Even though I love my native food, I am often reluctant to go to the restaurants that serve it. It's hard to digest even the best food in the world when you are surrounded by people whose behavior makes you ashamed of being part of the same culture. When I was in graduate school, I made several attempts to hang out with people from my former country but it was an unmitigated disaster. Somewhere in the first five minutes of the encounter, my former compatriots would manage to make some sexist, racist, xenophobic, or homophobic remark that would make my anger flare up and that would be the end of that cultural rapprochement**.

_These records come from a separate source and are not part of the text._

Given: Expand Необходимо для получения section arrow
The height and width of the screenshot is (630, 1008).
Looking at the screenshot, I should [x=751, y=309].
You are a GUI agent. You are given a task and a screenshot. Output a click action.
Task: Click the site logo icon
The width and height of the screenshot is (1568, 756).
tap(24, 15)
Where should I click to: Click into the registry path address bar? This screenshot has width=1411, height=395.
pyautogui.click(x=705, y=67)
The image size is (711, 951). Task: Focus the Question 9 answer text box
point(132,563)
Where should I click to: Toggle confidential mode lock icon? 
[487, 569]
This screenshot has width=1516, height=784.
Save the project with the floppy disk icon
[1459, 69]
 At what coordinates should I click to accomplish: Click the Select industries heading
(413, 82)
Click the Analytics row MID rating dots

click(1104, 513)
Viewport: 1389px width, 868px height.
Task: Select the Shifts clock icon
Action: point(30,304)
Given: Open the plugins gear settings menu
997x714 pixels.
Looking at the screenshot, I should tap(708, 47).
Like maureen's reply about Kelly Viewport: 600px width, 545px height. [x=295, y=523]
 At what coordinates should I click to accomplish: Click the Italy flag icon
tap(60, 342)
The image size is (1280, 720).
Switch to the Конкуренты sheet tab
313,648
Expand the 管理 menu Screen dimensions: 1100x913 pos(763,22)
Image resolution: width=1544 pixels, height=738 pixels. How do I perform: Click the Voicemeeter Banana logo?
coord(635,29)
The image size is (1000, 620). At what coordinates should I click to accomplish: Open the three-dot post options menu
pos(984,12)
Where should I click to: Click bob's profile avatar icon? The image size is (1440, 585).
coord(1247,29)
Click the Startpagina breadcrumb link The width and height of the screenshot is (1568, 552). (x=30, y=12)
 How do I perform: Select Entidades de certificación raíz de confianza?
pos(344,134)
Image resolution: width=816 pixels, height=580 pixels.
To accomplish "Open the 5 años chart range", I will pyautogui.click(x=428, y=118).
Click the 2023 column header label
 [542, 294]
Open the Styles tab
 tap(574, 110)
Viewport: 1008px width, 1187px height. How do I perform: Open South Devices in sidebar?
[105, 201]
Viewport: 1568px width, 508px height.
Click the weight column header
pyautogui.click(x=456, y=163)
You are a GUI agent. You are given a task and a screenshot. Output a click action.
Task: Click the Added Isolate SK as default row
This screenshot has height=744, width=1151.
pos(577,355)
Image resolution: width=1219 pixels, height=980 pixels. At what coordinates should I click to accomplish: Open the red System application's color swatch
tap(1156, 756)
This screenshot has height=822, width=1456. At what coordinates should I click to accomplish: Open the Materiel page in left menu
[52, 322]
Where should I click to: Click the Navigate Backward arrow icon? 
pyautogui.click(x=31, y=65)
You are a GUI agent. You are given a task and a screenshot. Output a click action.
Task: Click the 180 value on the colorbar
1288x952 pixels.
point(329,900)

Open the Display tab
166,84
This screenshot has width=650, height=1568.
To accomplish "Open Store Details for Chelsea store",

My sister is about to have a baby and she decided not to make any efforts to teach the baby Russian. It is with a great sadness that I confess that I really understand that decision.

** Here I want to note that these are not necessarily the characteristics of Russian-speaking people per se. This type of behavior has more to do with being a Russian-speaking immigrant. As I explained here and here, immigrants from the former Soviet Union find it particularly hard to adapt to their new countries. As a result, they compensate for their profound discomfort by lashing out in these aggressive ways.


V said...

Although I agree with many things you said, it is no fun to be on the receiving end of such attitude without any provocation on my part, just for speaking Russian.
I had such experiences couple of times (not with you, obviously, but you are not alone) when some Russians overheard me speaking Russian and switched to broken English. As if I cannot recognize the accent... :)
I am lucky, I can trump that by switching to Estonian and leaving them guessing if I am saying something mean about them or not. :) :)

Clarissa said...

It might be unfair, but even the possibility of meeting someone as great as you is not always worth a very big risk of meeting an unpleasant Russian speaker. :-)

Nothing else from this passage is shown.